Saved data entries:
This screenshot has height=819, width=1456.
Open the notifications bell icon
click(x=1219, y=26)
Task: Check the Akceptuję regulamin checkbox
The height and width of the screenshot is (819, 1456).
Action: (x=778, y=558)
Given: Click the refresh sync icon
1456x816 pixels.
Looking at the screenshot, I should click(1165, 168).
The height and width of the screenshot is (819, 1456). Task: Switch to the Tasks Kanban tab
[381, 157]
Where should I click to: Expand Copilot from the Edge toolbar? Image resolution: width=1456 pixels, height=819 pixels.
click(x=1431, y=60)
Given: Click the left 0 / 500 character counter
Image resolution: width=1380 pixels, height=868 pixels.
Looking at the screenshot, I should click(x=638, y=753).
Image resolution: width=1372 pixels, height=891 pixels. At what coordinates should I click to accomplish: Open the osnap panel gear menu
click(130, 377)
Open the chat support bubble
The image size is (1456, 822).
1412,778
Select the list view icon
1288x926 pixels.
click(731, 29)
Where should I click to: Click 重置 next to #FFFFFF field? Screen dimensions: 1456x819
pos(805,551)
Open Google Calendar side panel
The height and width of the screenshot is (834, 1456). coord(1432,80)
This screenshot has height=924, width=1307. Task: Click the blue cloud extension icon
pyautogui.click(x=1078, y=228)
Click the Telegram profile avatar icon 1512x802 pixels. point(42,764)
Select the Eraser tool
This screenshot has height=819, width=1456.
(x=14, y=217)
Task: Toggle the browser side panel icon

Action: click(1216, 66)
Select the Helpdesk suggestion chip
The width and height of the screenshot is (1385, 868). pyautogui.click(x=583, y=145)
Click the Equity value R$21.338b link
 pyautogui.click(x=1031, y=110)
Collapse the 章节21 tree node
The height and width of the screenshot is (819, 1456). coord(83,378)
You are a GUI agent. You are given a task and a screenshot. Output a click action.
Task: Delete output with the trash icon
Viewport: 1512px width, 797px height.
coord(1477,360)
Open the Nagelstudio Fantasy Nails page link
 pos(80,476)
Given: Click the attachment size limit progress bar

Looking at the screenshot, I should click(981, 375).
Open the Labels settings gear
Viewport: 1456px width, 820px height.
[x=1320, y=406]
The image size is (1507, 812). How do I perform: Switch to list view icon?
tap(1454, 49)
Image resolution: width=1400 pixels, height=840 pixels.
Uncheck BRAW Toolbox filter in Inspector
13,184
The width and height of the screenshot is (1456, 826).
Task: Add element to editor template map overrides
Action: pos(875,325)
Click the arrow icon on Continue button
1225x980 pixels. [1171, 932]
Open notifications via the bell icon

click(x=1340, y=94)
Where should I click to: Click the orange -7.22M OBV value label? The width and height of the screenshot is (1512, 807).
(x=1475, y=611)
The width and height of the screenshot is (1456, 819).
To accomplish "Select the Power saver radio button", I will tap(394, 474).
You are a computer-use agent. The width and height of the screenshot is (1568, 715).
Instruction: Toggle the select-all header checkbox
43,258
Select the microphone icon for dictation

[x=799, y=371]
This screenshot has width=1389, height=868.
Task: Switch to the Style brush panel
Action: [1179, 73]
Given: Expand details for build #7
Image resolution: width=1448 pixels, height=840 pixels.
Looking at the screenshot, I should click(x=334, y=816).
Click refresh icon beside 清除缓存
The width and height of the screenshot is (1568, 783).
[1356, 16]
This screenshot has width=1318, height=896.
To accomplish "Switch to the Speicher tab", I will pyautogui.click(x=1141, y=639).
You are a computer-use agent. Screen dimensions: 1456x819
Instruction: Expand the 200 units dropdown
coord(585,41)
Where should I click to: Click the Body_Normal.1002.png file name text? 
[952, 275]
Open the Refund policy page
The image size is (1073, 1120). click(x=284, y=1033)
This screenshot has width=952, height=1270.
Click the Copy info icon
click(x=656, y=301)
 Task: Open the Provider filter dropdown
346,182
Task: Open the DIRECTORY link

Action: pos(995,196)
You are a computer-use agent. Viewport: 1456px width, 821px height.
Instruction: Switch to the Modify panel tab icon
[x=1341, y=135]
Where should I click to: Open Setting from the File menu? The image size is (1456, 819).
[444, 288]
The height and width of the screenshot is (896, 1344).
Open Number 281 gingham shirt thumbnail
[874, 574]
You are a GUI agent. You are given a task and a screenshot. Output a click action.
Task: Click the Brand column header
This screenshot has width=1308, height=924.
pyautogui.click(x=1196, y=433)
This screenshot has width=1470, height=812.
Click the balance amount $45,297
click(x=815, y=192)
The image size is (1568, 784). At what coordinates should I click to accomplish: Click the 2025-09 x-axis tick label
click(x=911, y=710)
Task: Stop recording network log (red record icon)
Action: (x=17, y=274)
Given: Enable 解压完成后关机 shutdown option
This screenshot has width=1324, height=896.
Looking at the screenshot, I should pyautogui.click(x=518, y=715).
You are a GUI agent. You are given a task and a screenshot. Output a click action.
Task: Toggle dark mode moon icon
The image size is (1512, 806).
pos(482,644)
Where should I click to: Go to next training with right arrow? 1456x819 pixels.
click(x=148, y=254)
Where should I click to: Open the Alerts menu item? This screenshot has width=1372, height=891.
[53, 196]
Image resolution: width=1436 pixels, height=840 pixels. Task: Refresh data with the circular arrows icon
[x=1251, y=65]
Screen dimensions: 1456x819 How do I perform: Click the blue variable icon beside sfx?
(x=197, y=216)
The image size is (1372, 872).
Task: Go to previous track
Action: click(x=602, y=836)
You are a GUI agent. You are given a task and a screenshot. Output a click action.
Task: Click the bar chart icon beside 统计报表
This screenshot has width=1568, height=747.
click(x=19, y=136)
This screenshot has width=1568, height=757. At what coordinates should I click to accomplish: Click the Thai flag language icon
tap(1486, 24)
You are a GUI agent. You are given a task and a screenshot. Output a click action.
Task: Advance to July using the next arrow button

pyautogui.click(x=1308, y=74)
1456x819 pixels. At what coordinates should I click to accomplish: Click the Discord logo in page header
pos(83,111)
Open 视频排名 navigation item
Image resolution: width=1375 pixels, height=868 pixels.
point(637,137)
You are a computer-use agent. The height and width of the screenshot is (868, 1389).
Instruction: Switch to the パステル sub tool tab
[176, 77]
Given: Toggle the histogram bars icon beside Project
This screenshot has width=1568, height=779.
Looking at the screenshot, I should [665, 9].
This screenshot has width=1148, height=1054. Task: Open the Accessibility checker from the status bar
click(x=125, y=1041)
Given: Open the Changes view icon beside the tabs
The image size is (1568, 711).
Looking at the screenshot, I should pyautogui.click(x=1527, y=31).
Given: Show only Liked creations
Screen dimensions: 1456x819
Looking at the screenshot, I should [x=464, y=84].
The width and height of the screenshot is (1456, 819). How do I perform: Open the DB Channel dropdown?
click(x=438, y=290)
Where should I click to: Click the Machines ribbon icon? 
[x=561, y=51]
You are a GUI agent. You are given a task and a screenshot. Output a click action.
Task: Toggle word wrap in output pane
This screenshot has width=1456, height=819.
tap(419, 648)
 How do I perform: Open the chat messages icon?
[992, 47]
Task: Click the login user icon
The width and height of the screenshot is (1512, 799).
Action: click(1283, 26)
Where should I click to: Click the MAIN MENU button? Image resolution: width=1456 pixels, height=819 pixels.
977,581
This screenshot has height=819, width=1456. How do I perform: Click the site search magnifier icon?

**Problem requirements:** Take the entries above and write them out again unchanged.

**Exercise answer:**
This screenshot has height=819, width=1456.
Open the notifications bell icon
click(x=1219, y=26)
Task: Check the Akceptuję regulamin checkbox
The height and width of the screenshot is (819, 1456).
Action: (x=778, y=558)
Given: Click the refresh sync icon
1456x816 pixels.
Looking at the screenshot, I should click(1165, 168).
The height and width of the screenshot is (819, 1456). Task: Switch to the Tasks Kanban tab
[381, 157]
Where should I click to: Expand Copilot from the Edge toolbar? Image resolution: width=1456 pixels, height=819 pixels.
click(x=1431, y=60)
Given: Click the left 0 / 500 character counter
Image resolution: width=1380 pixels, height=868 pixels.
Looking at the screenshot, I should click(x=638, y=753).
Image resolution: width=1372 pixels, height=891 pixels. At what coordinates should I click to accomplish: Open the osnap panel gear menu
click(130, 377)
Open the chat support bubble
The image size is (1456, 822).
1412,778
Select the list view icon
1288x926 pixels.
click(731, 29)
Where should I click to: Click 重置 next to #FFFFFF field? Screen dimensions: 1456x819
pos(805,551)
Open Google Calendar side panel
The height and width of the screenshot is (834, 1456). coord(1432,80)
This screenshot has height=924, width=1307. Task: Click the blue cloud extension icon
pyautogui.click(x=1078, y=228)
Click the Telegram profile avatar icon 1512x802 pixels. point(42,764)
Select the Eraser tool
This screenshot has height=819, width=1456.
(x=14, y=217)
Task: Toggle the browser side panel icon

Action: click(1216, 66)
Select the Helpdesk suggestion chip
The width and height of the screenshot is (1385, 868). pyautogui.click(x=583, y=145)
Click the Equity value R$21.338b link
 pyautogui.click(x=1031, y=110)
Collapse the 章节21 tree node
The height and width of the screenshot is (819, 1456). coord(83,378)
You are a GUI agent. You are given a task and a screenshot. Output a click action.
Task: Delete output with the trash icon
Viewport: 1512px width, 797px height.
coord(1477,360)
Open the Nagelstudio Fantasy Nails page link
 pos(80,476)
Given: Click the attachment size limit progress bar

Looking at the screenshot, I should click(981, 375).
Open the Labels settings gear
Viewport: 1456px width, 820px height.
[x=1320, y=406]
The image size is (1507, 812). How do I perform: Switch to list view icon?
tap(1454, 49)
Image resolution: width=1400 pixels, height=840 pixels.
Uncheck BRAW Toolbox filter in Inspector
13,184
The width and height of the screenshot is (1456, 826).
Task: Add element to editor template map overrides
Action: pos(875,325)
Click the arrow icon on Continue button
1225x980 pixels. [1171, 932]
Open notifications via the bell icon

click(x=1340, y=94)
Where should I click to: Click the orange -7.22M OBV value label? The width and height of the screenshot is (1512, 807).
(x=1475, y=611)
The width and height of the screenshot is (1456, 819).
To accomplish "Select the Power saver radio button", I will tap(394, 474).
You are a computer-use agent. The width and height of the screenshot is (1568, 715).
Instruction: Toggle the select-all header checkbox
43,258
Select the microphone icon for dictation

[x=799, y=371]
This screenshot has width=1389, height=868.
Task: Switch to the Style brush panel
Action: [1179, 73]
Given: Expand details for build #7
Image resolution: width=1448 pixels, height=840 pixels.
Looking at the screenshot, I should click(x=334, y=816).
Click refresh icon beside 清除缓存
The width and height of the screenshot is (1568, 783).
[1356, 16]
This screenshot has width=1318, height=896.
To accomplish "Switch to the Speicher tab", I will pyautogui.click(x=1141, y=639).
You are a computer-use agent. Screen dimensions: 1456x819
Instruction: Expand the 200 units dropdown
coord(585,41)
Where should I click to: Click the Body_Normal.1002.png file name text? 
[952, 275]
Open the Refund policy page
The image size is (1073, 1120). click(x=284, y=1033)
This screenshot has width=952, height=1270.
Click the Copy info icon
click(x=656, y=301)
 Task: Open the Provider filter dropdown
346,182
Task: Open the DIRECTORY link

Action: pos(995,196)
You are a computer-use agent. Viewport: 1456px width, 821px height.
Instruction: Switch to the Modify panel tab icon
[x=1341, y=135]
Where should I click to: Open Setting from the File menu? The image size is (1456, 819).
[444, 288]
The height and width of the screenshot is (896, 1344).
Open Number 281 gingham shirt thumbnail
[874, 574]
You are a GUI agent. You are given a task and a screenshot. Output a click action.
Task: Click the Brand column header
This screenshot has width=1308, height=924.
pyautogui.click(x=1196, y=433)
This screenshot has width=1470, height=812.
Click the balance amount $45,297
click(x=815, y=192)
The image size is (1568, 784). At what coordinates should I click to accomplish: Click the 2025-09 x-axis tick label
click(x=911, y=710)
Task: Stop recording network log (red record icon)
Action: (x=17, y=274)
Given: Enable 解压完成后关机 shutdown option
This screenshot has width=1324, height=896.
Looking at the screenshot, I should pyautogui.click(x=518, y=715).
You are a GUI agent. You are given a task and a screenshot. Output a click action.
Task: Toggle dark mode moon icon
The image size is (1512, 806).
pos(482,644)
Where should I click to: Go to next training with right arrow? 1456x819 pixels.
click(x=148, y=254)
Where should I click to: Open the Alerts menu item? This screenshot has width=1372, height=891.
[53, 196]
Image resolution: width=1436 pixels, height=840 pixels. Task: Refresh data with the circular arrows icon
[x=1251, y=65]
Screen dimensions: 1456x819 How do I perform: Click the blue variable icon beside sfx?
(x=197, y=216)
The image size is (1372, 872).
Task: Go to previous track
Action: click(x=602, y=836)
You are a GUI agent. You are given a task and a screenshot. Output a click action.
Task: Click the bar chart icon beside 统计报表
This screenshot has width=1568, height=747.
click(x=19, y=136)
This screenshot has width=1568, height=757. At what coordinates should I click to accomplish: Click the Thai flag language icon
tap(1486, 24)
You are a GUI agent. You are given a task and a screenshot. Output a click action.
Task: Advance to July using the next arrow button

pyautogui.click(x=1308, y=74)
1456x819 pixels. At what coordinates should I click to accomplish: Click the Discord logo in page header
pos(83,111)
Open 视频排名 navigation item
Image resolution: width=1375 pixels, height=868 pixels.
point(637,137)
You are a computer-use agent. The height and width of the screenshot is (868, 1389).
Instruction: Switch to the パステル sub tool tab
[176, 77]
Given: Toggle the histogram bars icon beside Project
This screenshot has width=1568, height=779.
Looking at the screenshot, I should [665, 9].
This screenshot has width=1148, height=1054. Task: Open the Accessibility checker from the status bar
click(x=125, y=1041)
Given: Open the Changes view icon beside the tabs
The image size is (1568, 711).
Looking at the screenshot, I should pyautogui.click(x=1527, y=31).
Given: Show only Liked creations
Screen dimensions: 1456x819
Looking at the screenshot, I should [x=464, y=84].
The width and height of the screenshot is (1456, 819). How do I perform: Open the DB Channel dropdown?
click(x=438, y=290)
Where should I click to: Click the Machines ribbon icon? 
[x=561, y=51]
You are a GUI agent. You are given a task and a screenshot. Output a click action.
Task: Toggle word wrap in output pane
This screenshot has width=1456, height=819.
tap(419, 648)
 How do I perform: Open the chat messages icon?
[992, 47]
Task: Click the login user icon
The width and height of the screenshot is (1512, 799).
Action: click(1283, 26)
Where should I click to: Click the MAIN MENU button? Image resolution: width=1456 pixels, height=819 pixels.
977,581
This screenshot has height=819, width=1456. How do I perform: Click the site search magnifier icon?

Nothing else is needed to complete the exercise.